O sabah babam niye ağladı, diye sormuştum anneme. Babamın bilebildiğim ilk ve tüm zamanlarındaki iki ağlamasından biriydi, demek velêd hâfızama girip kalmış. 17 Eylül 1961’miş, üç buçuk yaşındayım demek.
Herhalde o günlüğüne geçiştirdiydi, sonra anlattı annem. Sevmediği Adnan Menderes, kızdığı Fatin Rüştü Zorlu ve sevdiği Hasan Polatkan idam edildiği için, içine hiçbir zaman sindiremediği bu ihtilâl intihâline ağlamış o sabah güzelim.
Demokrat Parti’den sonra bir Türkiye oldu. Üstelik, tüm zamanların en fuzûlî uzunluktaki ve hayli özgürlükçü Anayasa’sını da bu Bismarc’yen kültürde, bir ihtilâlin ardından edindi. Şu, “Bize bol geliyor,” diye Demirel’in hep devletçi hayıflanmalarını teksif ettiği Anayasa yani...
Bu yazı sürecek. Hemen başlığa dönüyorum o yüzden. Adalet ve Kalkınma Partisi’nden sonra da bir Türkiye olacak.
İçinde durulan günden gelecekteki ideale tasavvur köprüsü –yani ideoloji oluşturma gücünden mahrum siyasî aktörlerin hepsi gibi, AKP de misyonunu eriyerek kapatacak.
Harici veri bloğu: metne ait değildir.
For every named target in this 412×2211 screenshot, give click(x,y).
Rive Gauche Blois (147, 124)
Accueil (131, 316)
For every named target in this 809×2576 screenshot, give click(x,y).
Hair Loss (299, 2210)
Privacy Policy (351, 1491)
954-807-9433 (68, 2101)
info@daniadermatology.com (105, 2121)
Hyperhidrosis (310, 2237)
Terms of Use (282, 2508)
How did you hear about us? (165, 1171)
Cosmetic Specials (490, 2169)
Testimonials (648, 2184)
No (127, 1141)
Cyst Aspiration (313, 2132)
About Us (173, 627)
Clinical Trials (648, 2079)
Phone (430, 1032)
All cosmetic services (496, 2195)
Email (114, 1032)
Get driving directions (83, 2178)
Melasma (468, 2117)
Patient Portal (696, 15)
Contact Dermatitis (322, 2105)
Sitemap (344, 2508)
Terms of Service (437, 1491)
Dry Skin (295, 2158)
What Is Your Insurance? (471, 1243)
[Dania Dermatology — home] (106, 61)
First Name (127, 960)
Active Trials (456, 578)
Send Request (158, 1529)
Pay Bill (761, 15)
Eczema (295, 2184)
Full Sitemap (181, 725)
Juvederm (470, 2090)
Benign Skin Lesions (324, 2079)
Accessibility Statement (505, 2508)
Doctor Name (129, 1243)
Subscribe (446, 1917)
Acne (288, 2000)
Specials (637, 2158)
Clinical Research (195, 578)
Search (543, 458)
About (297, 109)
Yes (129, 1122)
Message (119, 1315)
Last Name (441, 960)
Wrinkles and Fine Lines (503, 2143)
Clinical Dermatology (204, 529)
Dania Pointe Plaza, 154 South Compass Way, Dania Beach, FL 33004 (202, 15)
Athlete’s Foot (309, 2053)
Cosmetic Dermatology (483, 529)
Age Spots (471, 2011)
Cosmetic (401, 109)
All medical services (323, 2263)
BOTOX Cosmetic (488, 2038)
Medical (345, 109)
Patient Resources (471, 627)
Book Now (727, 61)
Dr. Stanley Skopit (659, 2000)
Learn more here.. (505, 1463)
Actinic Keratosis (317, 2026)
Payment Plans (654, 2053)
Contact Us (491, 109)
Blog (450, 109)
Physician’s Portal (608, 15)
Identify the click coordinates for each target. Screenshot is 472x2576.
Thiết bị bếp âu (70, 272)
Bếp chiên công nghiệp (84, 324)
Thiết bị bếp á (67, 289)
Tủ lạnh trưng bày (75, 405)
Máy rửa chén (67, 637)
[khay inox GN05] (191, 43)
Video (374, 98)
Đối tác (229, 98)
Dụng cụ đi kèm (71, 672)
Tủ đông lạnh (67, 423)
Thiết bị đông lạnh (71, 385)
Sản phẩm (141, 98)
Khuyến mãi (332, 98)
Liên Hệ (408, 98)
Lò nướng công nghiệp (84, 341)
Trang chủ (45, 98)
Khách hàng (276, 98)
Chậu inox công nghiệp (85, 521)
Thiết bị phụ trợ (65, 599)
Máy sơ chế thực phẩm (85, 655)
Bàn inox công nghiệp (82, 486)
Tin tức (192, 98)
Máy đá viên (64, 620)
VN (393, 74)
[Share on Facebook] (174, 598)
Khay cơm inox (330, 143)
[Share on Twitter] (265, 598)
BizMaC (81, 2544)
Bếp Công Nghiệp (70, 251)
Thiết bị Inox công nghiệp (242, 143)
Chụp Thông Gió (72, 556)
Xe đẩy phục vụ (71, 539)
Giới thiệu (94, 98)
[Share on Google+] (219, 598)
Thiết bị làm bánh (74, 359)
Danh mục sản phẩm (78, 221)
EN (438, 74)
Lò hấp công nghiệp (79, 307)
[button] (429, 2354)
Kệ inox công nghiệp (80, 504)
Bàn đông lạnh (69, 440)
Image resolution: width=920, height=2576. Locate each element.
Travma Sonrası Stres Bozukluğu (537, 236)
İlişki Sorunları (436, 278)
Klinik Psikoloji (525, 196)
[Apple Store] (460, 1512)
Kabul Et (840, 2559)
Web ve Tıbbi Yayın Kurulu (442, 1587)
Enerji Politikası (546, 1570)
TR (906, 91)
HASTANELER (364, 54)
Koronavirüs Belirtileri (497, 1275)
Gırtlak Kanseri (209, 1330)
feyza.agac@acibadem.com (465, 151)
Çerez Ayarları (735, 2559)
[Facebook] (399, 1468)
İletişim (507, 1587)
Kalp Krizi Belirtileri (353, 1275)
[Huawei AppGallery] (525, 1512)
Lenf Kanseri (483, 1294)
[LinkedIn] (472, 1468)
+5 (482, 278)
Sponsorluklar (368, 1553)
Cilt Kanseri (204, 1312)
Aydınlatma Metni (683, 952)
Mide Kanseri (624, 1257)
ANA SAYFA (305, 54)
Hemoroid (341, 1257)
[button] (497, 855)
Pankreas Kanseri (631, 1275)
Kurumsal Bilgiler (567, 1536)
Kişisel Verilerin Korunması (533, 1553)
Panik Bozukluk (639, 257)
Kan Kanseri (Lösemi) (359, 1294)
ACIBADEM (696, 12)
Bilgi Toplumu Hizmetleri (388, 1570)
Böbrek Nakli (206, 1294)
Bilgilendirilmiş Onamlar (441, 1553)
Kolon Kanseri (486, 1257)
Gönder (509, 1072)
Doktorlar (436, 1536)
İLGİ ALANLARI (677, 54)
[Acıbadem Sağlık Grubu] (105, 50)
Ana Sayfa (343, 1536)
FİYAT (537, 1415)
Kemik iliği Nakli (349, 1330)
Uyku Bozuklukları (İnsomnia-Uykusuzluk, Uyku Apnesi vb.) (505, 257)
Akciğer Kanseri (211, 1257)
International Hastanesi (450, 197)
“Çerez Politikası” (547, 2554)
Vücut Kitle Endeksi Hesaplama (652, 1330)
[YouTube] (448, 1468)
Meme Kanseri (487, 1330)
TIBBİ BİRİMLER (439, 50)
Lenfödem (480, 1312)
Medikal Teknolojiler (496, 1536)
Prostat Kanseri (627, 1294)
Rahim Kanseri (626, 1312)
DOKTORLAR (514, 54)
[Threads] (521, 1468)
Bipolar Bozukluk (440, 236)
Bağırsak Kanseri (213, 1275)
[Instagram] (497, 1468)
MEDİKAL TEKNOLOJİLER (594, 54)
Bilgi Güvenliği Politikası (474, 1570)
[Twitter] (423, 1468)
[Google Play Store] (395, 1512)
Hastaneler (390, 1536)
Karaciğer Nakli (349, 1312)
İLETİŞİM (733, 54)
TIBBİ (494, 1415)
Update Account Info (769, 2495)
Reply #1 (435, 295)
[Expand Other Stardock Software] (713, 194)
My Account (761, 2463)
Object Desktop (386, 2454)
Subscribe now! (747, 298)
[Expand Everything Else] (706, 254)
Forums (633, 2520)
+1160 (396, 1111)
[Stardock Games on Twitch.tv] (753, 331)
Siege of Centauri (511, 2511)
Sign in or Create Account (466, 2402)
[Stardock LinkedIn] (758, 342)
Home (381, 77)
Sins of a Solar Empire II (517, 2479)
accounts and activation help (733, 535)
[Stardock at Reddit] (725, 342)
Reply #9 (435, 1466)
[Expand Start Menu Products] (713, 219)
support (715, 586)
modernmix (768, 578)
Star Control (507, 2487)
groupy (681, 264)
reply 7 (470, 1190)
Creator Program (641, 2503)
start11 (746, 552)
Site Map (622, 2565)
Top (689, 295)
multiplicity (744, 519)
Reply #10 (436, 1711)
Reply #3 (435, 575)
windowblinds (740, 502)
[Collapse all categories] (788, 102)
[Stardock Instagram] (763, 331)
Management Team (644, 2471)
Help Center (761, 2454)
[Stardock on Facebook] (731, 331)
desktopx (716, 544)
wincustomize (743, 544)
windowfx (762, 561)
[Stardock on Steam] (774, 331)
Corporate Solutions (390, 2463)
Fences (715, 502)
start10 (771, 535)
Ne Demokrat Parti’nin “itiraz”dan öte bir hayâli vardı, ne Adalet ve Kalkınma Partisi’nin var. Sermaye transferi konusunda ise, cengâverliklerine diyecek yok. Haftaya Anavatan Partisi’ne de bir göz atarız.
Bugün bir “Çıkar ve İhale Partisi” kurulsa ve toplumdaki alt-yaygın referanslardan bir tanesini etkili biçimde kullanmaya başlasa, esas iktidar kavgası da başlar.
Yani; Adalet ve Kalkınma Partisi gittikten sonra bir Türkiye olacak da...
Zengin, kendisini daha fazla zengin olmaktan alıkoyacak frene sahip değildir. Yoksulluğun ağır kokusunu nefesinde hissederek gelen yeni-zenginler için ise bu fren imkânsızdır.
Konumuz da bu “fren” esasında.
Ya kanla yıkanmış bir “tepelemeciler” ülkesi –ki o ara biz de tepelendiğimiz için görüp yazma şansımız olmayacak...
Ya da diğerini kendisi kadar değerli sayan, kullanmayacağı hiç bir mala sahip olmayı aklından bile geçirmeyen, sevdiğine sevdiğini söylemekten imtinâ etmeyen, bir tank yapıp adını Altay koymayı hayâl bile etmeyen “insan”ların Türkiye’si –ki yeterince istersek neden olmasın.
Türkiye’nin “gaz”a değil “fren”e ihtiyacı var.